Problem requirements - Scanning the entries below, copy every line that contains the word "tweet".

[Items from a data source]

========

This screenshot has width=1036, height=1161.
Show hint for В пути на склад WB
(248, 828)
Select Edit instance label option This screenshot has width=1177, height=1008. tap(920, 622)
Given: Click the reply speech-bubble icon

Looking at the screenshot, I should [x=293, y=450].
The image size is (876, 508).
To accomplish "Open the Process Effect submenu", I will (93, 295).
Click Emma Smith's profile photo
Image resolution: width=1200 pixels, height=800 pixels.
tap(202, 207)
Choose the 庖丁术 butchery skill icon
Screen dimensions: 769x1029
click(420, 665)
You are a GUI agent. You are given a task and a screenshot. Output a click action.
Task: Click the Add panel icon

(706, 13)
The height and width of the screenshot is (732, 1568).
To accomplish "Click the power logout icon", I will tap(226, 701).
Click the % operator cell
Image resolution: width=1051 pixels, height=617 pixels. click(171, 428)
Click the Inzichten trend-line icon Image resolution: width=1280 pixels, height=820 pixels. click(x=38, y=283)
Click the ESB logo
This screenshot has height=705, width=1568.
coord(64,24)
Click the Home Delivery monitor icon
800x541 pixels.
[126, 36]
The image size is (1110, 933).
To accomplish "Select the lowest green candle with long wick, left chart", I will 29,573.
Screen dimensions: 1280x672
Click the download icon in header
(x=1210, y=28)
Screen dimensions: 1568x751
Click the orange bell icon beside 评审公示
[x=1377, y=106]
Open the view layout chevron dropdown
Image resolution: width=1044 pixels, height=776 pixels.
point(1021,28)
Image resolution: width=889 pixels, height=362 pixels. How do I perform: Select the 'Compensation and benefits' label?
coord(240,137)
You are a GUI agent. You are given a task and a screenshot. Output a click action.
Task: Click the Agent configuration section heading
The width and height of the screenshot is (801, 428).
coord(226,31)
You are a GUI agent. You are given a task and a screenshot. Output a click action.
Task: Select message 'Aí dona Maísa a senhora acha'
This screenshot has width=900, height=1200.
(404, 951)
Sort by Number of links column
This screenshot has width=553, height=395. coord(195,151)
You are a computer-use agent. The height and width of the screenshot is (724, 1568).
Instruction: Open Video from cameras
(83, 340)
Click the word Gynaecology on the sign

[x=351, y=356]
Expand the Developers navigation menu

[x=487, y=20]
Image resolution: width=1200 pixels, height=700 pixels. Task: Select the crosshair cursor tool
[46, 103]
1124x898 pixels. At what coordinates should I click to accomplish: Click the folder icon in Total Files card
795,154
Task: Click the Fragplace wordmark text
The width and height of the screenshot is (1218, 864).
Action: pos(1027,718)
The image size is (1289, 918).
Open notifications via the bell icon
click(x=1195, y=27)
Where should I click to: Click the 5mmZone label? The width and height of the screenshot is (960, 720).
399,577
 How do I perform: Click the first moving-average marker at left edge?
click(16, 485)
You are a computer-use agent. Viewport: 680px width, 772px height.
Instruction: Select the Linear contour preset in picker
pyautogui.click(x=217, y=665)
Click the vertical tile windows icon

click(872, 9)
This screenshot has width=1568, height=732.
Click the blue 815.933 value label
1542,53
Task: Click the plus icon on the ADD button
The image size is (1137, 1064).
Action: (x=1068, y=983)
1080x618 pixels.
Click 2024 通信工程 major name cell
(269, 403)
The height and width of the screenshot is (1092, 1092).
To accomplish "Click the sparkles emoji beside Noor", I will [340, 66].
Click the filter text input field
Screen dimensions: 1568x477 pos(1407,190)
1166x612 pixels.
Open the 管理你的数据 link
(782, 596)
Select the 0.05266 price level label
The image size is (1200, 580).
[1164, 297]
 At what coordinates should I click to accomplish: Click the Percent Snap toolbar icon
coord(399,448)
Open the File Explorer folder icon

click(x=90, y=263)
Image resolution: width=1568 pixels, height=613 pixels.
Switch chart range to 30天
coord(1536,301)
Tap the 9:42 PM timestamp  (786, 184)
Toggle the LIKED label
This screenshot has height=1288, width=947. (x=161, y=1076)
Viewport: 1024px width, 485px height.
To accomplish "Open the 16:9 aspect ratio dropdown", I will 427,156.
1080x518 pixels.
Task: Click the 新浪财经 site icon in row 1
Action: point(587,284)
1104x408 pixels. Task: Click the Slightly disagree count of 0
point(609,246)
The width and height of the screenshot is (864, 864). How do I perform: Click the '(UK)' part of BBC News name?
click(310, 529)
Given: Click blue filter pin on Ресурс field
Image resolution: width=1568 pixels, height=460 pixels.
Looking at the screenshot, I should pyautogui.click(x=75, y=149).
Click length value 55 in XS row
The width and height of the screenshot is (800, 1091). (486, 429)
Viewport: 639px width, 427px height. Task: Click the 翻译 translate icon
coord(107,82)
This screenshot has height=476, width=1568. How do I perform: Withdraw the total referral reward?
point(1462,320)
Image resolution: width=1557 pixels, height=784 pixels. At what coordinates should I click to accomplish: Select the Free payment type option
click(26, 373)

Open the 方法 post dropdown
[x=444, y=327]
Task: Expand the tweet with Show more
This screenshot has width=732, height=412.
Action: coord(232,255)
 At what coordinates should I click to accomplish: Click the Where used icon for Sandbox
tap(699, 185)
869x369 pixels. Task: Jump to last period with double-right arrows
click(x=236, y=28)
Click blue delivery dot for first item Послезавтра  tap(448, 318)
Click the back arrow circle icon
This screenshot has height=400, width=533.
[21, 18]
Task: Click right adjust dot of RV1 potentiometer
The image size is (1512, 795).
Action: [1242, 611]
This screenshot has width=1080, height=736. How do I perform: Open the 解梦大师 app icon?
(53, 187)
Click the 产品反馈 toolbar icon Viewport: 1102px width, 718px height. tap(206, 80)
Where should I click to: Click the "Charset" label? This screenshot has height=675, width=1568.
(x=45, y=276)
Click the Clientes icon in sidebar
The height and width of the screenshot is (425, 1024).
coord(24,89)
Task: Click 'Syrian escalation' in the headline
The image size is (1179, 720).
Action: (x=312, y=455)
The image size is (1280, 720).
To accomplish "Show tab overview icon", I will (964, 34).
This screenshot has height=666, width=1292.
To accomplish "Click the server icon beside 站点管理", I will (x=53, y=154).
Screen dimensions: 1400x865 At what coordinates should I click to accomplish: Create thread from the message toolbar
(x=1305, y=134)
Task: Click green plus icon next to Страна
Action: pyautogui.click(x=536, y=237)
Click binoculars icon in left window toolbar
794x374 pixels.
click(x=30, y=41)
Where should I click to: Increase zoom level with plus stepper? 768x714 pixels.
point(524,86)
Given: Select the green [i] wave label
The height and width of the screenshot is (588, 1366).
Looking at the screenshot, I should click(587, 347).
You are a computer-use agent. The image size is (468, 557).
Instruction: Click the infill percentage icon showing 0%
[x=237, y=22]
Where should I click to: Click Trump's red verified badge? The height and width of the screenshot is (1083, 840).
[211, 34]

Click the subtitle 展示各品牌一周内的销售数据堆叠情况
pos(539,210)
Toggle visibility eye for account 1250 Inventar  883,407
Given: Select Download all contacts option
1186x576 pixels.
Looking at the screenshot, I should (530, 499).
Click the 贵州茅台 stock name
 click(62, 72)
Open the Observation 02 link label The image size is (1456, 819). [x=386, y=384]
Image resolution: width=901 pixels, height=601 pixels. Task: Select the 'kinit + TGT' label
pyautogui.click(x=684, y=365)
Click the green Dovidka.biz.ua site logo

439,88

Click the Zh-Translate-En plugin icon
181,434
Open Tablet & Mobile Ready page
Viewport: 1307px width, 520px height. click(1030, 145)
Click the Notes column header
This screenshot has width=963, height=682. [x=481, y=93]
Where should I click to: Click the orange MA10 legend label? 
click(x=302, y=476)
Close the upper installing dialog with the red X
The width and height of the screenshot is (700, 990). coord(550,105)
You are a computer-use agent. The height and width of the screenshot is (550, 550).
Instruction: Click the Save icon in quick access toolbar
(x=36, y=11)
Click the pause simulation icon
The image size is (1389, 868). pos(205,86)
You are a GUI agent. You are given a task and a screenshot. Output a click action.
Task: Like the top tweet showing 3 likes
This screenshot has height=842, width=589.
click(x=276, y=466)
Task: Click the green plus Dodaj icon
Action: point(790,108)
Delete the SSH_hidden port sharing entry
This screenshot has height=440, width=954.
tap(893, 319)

========

Task output -
Task: Expand the tweet with Show more
Task: Like the top tweet showing 3 likes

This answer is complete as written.